CEO, Innovate Finance
Can you please tell us about your career journey? Was this the field you had intended to go into?
My career journey was a little eclectic at first! As I didn’t get on my choice of graduate programme, I ended up working in fashion merchandising in Burlington Arcade for a year!
I quickly realised the City was more for me, and started as a temp on the Goldman Sachs equities trading floor (the old fashioned way of starting in the City) before taking a permanent role in European equities. After three years, I moved to the London Stock Exchange and subsequently NASDAQ, covering many different areas but mostly working with technology companies and internationally. I decided to move into Fintech three years ago as I believe passionately in open markets and competition and have always had a passion for technology.
Looking back, how have things changed over the past ten years in terms of diversity and career progression and what does the industry need to focus on today?
So much has changed for the better. Diversity is now on the agenda in every financial institution and there is mostly acceptance that a diverse workforce fosters different ideas and challenges traditional ways of thinking.
However, I’m concerned that we still have not seen enough change at Exco levels and unconscious bias is still deep rooted in many organisations hindering real progress.
Now industry needs to recognise that there has to be a shift change in working patterns and work-life balance. Technology has enabled remote and flexible working and we have to find innovative ways to keep senior women in the workplace and not lose their expertise.

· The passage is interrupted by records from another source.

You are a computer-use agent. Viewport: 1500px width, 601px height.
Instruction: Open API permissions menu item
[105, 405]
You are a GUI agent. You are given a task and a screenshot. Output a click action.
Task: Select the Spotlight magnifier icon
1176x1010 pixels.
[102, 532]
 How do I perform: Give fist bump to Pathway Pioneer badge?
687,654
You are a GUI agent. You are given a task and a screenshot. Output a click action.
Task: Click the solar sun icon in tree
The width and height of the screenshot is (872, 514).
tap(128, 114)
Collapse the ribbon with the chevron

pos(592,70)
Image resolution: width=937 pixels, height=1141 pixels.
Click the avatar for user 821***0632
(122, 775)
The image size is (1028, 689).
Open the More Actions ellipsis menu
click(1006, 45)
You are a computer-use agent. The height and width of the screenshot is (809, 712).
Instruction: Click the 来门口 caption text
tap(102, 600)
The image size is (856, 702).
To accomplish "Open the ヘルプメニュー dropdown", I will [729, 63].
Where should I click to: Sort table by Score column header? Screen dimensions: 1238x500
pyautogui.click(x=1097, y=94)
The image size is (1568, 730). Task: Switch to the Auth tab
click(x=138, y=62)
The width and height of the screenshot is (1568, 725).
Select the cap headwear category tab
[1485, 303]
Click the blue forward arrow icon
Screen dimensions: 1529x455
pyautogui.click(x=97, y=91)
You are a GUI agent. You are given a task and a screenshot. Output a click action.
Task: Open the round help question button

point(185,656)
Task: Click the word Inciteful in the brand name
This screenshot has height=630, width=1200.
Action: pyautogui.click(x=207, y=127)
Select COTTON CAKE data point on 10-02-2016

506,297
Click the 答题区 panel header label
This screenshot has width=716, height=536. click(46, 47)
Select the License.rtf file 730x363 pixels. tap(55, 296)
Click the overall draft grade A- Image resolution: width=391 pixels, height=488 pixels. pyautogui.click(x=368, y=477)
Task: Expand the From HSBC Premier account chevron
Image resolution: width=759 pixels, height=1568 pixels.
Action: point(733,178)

Companies need to also focus on inspiring the next generation of young female leaders and encouraging more digital skills.
What lessons have been learnt and how can senior managers, but in particular middle managers, drive change and retain people?
Retention is becoming a significant issue across many businesses. Millennials are helping to challenge the status quo by showing that they are much more willing to move to another company if their voices aren’t heard. This is going to force real change as it is essential to engage with the younger workforce and understand what motivates and drives them. Companies also need to consider offering training of more experienced employees who may be looking for a new challenge, rather than risk losing them. This has the potential to bring in more entrepreneurial thinking within big corporates which should in turn help them evolve.
We are entering a period of significant change with increased competition, machine learning and artificial intelligence. The most successful managers and companies will be those who embrace that change by challenging their own thinking and encouraging their teams to do the same. This in turn will inspire their employees.